The Greek maxim that no one can be called happy till his life is closed must, in the case of statesmen, be extended to warn us from the attempt to fix a man's place in history till a generation has arisen to whom he is a mere name, not a familiar figure to be loved or hated. Few reputations made in politics so far retain their lustre that curiosity continues to play round the person when those who can remember him living have departed. Dante has in immortal stanzas contrasted the fame of Provenzano Salvani that sounded through all Tuscany while he lived with the faint whispers of his name heard in his own Siena forty years after his death.[75] So out of all the men who have held a foremost place in English public life in the nineteenth century there are but six or seven--Pitt, Fox, Wellington, Peel, Disraeli, possibly Canning, or O'Connell, or Melbourne--whose names are to-day upon our lips. The great poet or the great artist lives as long as his books or his pictures; the statesman, like the singer or the actor, begins to be forgotten so soon as his voice is still, unless he has so dominated the men of his own time, and made himself a part of his country's history, that his personal character is indissolubly linked to the events the course of which he helped to determine. Tried by this test, Mr. Gladstone's fame seems destined to endure. His eloquence will soon become merely a tradition, for his printed speeches do not preserve its charm. If some of his books continue to be read, it will be rather because they are his than in respect of any permanent contribution they have made to knowledge. The wisdom of his policy, foreign and domestic, will have to be judged, not only by the consequences we see, but also by other consequences still hidden in the future. Yet among his acts there are some with which history cannot fail to concern herself, and which will keep fresh the memory of their author's energy and courage. Whoever follows the annals of England during the memorable years from 1843 to 1894 will meet his name on almost every page, will feel how great must have been the force of an intellect that could so interpenetrate the story of its time, and will seek to know something of the dauntless figure that rose always conspicuous above the struggling throng.

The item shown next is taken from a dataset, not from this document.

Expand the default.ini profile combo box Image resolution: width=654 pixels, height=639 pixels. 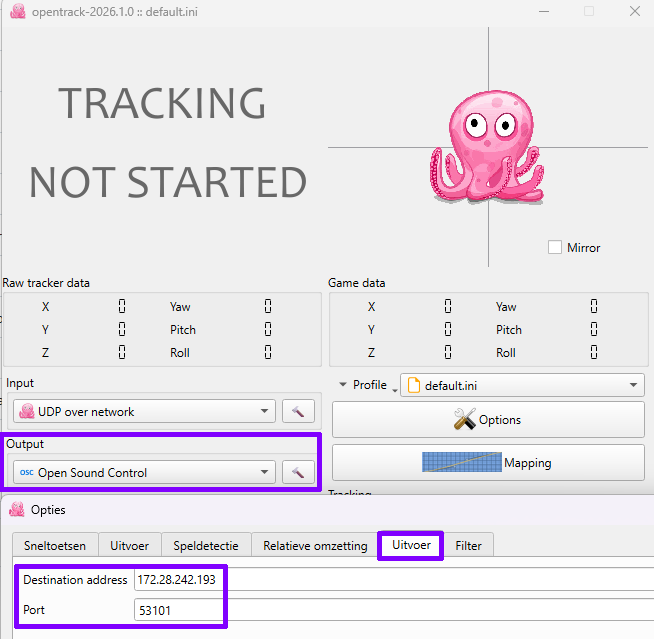tap(522, 385)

There is a passage in the _Odyssey_ where the seer Theoclymenus says, in describing a vision of death: "The sun has perished out of heaven." To Englishmen, Mr. Gladstone had been like a sun which, sinking slowly, had grown larger as he sank, and filled the sky with radiance even while he trembled on the verge of the horizon. There were men of ability and men of renown, but there was no one comparable to him in fame and power and honour. When he departed the light seemed to have died out of the sky.
[63] "Gled" is a kite or hawk. The name was Gladstones till Mr. Gladstone's father dropped the final s.
[64] One of his most intimate friends has, I think, said that "he never knew what it was to be bored." Fortunate, indeed, would he have been had this been so; but that one who had watched him long and closely should make the statement shows how gently bores fared at his hands.
I recollect his once remarking on the capacity for boring possessed by a gentleman who had been introduced and had talked for some fifteen minutes to him; but his own manner through the conversation had betrayed no impatience.
[65] Sermons belong to a somewhat different category, else I should have to add the discourses of a few great preachers, such as Robert Hall, J. H. Newman, Phillips Brooks.
[66] Though one of Macaulay's speeches (that against the exclusion of the Master of the Rolls from the House of Commons) had the rare honour of turning votes.
[67] "He said that this was the hardest battle of men he had entered," _Iliad_ vi. 185.
[68] His physical courage was no less evident than his moral. For two or three years his life was threatened, and policemen were told off to guard him wherever he went. He disliked this protection so much (though the Home Office thought it necessary) that he used to escape from the House of Commons by a little-frequented exit, give the policemen the slip, and stroll home to his residence along the Thames Embankment in the small hours of the morning. Fear was not in his nature.
[69] The late Protestant Episcopal Primate of Ireland said that Disestablishment had proved a blessing to his Church; and this would seem to be now the general view of Irish Protestants.
[70] His abdication of leadership in 1875 was meant to be final, though when the urgency of Eastern affairs had drawn him back into strife, the old ardour revived, and he resumed the place of Prime Minister in 1880. It has been often said that he would have done better to retire from public life in 1880, or in 1885, yet the most striking proofs both of his courage and of his physical energy were given in the latest part of his career.
[71] For instance, he recommended Dr. Stubbs for a bishopric and Sir John Holker for a lord justiceship, knowing both of them to be Tories.
[72] His respect and regard for Mr. Bright were entirely unaffected by the fact that Mr. Bright's opposition to the Home Rule Bill of 1886 had been the chief cause of its defeat.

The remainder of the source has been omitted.